** Opening Listed entries block **

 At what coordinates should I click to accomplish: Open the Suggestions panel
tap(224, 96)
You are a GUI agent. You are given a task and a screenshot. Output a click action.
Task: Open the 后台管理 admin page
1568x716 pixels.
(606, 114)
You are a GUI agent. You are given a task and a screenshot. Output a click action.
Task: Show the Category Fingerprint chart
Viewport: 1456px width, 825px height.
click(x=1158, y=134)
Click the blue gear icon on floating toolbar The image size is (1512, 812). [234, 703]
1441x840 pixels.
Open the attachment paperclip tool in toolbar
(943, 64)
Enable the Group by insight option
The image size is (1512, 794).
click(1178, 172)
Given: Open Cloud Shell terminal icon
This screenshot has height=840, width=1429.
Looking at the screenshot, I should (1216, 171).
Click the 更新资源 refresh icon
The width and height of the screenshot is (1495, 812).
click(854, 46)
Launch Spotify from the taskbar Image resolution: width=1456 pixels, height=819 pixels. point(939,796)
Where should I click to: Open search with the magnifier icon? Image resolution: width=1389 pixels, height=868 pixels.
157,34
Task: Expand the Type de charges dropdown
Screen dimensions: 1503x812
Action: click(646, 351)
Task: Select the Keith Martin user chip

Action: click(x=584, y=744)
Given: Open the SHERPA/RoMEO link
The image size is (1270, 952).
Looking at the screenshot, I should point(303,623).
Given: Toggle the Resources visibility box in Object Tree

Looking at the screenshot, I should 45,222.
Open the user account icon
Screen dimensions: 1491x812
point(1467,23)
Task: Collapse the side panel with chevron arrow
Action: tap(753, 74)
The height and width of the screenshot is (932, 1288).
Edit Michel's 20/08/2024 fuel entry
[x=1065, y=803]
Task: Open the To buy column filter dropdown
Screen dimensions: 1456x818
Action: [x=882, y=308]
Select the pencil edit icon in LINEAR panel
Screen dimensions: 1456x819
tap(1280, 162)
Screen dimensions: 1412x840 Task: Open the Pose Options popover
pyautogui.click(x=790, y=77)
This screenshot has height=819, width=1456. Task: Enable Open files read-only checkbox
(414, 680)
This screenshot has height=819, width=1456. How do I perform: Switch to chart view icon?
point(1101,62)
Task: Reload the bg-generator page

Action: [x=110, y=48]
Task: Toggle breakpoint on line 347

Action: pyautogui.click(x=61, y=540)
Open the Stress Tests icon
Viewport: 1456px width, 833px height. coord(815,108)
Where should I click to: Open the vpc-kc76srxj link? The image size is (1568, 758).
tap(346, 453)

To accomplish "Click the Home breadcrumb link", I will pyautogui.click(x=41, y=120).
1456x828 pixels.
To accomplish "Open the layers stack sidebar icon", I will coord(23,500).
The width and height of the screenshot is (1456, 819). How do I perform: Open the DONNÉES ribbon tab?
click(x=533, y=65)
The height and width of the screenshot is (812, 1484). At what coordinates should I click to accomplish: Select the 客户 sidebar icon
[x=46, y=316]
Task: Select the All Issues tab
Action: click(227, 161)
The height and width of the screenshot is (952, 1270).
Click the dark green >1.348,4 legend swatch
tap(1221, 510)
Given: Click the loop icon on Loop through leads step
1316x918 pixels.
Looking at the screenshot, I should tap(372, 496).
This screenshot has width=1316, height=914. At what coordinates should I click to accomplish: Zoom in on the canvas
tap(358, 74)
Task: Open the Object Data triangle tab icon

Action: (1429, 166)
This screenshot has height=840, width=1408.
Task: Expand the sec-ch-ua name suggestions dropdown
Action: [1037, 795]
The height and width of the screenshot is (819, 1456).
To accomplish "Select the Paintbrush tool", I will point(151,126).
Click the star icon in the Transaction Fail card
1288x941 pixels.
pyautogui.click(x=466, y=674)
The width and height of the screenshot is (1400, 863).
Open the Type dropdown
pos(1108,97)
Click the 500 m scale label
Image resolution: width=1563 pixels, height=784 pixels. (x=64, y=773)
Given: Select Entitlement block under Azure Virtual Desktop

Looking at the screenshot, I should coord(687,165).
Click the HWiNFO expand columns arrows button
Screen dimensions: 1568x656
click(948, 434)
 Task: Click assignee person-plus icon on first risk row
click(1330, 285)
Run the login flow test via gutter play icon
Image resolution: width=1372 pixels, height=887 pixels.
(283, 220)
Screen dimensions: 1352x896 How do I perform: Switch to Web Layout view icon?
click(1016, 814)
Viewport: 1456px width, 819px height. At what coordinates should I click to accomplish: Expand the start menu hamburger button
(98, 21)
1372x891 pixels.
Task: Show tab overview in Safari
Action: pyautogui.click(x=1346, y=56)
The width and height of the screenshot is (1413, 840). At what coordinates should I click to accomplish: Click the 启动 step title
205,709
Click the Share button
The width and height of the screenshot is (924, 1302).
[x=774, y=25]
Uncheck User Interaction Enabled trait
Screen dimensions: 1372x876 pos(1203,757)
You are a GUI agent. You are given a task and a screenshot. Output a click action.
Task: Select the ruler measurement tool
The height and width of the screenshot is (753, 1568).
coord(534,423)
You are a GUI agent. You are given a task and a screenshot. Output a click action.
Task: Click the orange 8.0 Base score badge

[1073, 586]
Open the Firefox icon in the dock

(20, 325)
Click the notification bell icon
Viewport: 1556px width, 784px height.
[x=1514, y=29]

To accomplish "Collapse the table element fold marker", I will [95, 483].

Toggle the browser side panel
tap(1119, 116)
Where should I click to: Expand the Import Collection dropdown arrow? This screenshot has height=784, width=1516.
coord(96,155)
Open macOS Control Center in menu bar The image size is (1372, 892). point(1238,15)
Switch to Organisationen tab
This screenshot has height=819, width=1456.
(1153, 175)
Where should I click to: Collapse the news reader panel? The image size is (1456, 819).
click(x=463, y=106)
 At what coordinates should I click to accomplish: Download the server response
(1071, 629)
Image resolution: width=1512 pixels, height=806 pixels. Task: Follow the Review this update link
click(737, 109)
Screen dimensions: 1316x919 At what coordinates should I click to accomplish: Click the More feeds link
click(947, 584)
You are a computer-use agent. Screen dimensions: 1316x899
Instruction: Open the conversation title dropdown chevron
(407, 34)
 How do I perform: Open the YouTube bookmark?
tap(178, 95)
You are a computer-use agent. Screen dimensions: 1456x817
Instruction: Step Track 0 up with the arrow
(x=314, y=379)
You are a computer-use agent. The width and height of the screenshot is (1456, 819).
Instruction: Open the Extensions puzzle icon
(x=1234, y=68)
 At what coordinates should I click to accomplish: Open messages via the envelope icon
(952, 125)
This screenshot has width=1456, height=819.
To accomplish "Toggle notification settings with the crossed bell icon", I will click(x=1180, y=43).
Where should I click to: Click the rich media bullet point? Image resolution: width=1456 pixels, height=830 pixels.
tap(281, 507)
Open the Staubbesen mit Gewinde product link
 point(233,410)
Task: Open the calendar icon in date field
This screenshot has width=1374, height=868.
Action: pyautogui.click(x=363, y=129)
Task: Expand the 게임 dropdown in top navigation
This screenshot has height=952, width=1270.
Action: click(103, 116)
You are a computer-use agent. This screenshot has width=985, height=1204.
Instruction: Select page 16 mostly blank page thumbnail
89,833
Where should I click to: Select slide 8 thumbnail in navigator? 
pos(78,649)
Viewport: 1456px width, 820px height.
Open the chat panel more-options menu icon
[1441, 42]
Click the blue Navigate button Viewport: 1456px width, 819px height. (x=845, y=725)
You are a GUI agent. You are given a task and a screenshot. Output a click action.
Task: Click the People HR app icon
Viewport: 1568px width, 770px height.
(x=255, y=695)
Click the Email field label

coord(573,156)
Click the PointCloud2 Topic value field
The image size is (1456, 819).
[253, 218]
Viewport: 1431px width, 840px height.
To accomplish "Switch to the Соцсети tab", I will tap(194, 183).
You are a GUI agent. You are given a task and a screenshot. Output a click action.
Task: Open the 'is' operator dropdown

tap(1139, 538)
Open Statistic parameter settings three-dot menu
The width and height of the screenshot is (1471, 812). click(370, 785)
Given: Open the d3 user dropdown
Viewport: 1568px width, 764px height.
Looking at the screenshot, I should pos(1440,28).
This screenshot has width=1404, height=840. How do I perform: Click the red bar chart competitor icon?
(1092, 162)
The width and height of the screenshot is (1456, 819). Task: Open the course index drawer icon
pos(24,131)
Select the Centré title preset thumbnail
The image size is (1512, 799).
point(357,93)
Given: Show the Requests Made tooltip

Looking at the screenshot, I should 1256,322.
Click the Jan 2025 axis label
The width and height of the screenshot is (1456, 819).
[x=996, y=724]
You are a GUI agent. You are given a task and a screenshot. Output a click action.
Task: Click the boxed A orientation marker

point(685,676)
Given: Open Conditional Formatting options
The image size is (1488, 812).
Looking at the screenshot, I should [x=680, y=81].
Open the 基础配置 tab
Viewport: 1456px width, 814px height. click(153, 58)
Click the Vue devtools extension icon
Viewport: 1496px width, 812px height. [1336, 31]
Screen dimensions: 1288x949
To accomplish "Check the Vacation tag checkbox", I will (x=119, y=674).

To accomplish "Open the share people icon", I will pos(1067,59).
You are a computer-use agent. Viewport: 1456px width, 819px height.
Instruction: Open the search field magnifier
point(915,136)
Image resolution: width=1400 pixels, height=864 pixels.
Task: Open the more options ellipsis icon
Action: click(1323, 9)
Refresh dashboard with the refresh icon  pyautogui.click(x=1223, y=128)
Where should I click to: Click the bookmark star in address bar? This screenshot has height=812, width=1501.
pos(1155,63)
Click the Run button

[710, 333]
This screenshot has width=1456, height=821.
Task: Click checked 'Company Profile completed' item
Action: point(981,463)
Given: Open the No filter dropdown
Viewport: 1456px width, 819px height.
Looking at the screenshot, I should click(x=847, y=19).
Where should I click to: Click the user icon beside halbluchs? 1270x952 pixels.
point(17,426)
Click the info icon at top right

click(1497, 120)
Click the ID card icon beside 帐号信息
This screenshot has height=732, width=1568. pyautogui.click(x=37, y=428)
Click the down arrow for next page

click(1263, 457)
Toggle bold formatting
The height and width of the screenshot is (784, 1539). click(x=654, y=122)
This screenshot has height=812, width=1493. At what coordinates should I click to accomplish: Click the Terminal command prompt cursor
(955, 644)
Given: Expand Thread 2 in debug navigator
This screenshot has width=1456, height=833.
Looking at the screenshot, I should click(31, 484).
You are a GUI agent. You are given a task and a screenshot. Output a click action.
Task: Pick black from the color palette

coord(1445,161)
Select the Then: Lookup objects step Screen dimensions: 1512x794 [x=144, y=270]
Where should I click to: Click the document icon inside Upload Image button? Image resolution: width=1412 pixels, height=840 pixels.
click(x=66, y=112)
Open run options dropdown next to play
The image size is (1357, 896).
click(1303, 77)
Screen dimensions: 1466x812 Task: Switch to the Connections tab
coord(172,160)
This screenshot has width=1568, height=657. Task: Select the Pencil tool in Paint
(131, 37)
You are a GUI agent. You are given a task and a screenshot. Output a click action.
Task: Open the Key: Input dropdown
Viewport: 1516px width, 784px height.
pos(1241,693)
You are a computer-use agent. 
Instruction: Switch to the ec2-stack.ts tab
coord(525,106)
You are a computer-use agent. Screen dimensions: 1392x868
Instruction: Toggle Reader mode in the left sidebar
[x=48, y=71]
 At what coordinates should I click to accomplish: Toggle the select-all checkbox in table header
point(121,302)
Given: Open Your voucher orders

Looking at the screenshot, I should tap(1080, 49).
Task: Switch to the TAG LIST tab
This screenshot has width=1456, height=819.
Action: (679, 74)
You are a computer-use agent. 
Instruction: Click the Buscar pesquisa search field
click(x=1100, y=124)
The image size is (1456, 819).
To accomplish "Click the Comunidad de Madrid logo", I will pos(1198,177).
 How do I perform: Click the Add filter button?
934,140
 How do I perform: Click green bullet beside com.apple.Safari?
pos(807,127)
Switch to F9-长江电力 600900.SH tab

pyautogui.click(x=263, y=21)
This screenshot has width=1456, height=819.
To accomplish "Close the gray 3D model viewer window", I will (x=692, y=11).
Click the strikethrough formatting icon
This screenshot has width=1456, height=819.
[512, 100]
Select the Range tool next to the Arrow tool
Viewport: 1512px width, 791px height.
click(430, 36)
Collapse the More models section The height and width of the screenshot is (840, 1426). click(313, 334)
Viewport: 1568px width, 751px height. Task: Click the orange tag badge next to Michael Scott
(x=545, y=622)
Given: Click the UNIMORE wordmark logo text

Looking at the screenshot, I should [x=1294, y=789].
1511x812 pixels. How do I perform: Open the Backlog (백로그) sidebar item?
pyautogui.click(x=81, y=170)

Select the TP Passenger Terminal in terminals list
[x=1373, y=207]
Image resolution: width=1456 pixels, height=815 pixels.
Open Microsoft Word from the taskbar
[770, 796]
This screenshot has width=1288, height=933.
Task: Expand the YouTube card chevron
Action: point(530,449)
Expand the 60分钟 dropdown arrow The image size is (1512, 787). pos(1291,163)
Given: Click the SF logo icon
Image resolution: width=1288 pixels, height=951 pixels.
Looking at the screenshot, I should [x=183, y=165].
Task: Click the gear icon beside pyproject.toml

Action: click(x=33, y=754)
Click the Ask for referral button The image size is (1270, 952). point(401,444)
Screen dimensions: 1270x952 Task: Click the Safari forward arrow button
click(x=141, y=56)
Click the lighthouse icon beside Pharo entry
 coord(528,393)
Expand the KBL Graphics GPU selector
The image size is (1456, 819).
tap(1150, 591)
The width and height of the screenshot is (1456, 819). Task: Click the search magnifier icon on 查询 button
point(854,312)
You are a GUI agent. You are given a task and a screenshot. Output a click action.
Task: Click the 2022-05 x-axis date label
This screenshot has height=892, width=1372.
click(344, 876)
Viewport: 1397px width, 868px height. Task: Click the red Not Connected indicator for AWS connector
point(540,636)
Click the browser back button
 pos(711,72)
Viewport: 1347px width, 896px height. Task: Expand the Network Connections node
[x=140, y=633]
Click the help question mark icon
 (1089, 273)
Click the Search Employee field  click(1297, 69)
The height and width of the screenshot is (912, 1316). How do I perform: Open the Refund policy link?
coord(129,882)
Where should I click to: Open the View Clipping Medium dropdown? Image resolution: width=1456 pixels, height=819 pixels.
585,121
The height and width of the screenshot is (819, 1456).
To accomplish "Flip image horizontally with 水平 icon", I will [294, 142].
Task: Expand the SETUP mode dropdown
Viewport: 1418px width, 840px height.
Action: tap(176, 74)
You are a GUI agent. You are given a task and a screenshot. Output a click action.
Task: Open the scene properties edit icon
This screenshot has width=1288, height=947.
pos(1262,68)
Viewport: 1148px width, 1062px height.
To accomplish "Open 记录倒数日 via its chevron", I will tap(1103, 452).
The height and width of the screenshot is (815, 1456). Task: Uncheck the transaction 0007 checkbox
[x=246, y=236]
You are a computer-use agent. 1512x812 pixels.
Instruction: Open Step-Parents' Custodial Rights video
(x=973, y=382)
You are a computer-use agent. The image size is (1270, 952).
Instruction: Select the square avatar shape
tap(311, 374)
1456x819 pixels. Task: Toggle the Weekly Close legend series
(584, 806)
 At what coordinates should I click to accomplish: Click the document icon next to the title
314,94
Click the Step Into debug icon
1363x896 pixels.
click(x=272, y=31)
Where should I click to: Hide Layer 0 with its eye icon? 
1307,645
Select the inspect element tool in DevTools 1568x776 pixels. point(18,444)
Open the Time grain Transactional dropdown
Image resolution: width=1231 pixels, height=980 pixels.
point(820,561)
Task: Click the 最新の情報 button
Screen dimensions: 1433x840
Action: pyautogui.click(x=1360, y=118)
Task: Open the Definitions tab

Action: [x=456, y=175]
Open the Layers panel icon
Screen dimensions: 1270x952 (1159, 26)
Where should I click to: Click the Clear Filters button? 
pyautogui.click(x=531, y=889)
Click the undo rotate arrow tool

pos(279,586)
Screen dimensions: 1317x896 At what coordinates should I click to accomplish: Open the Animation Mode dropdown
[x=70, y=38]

** Closing Listed entries block **

→ **Action item**: Copy the lines of the entries above that mention "play".

→ **Answer below**:
Run the login flow test via gutter play icon
Open run options dropdown next to play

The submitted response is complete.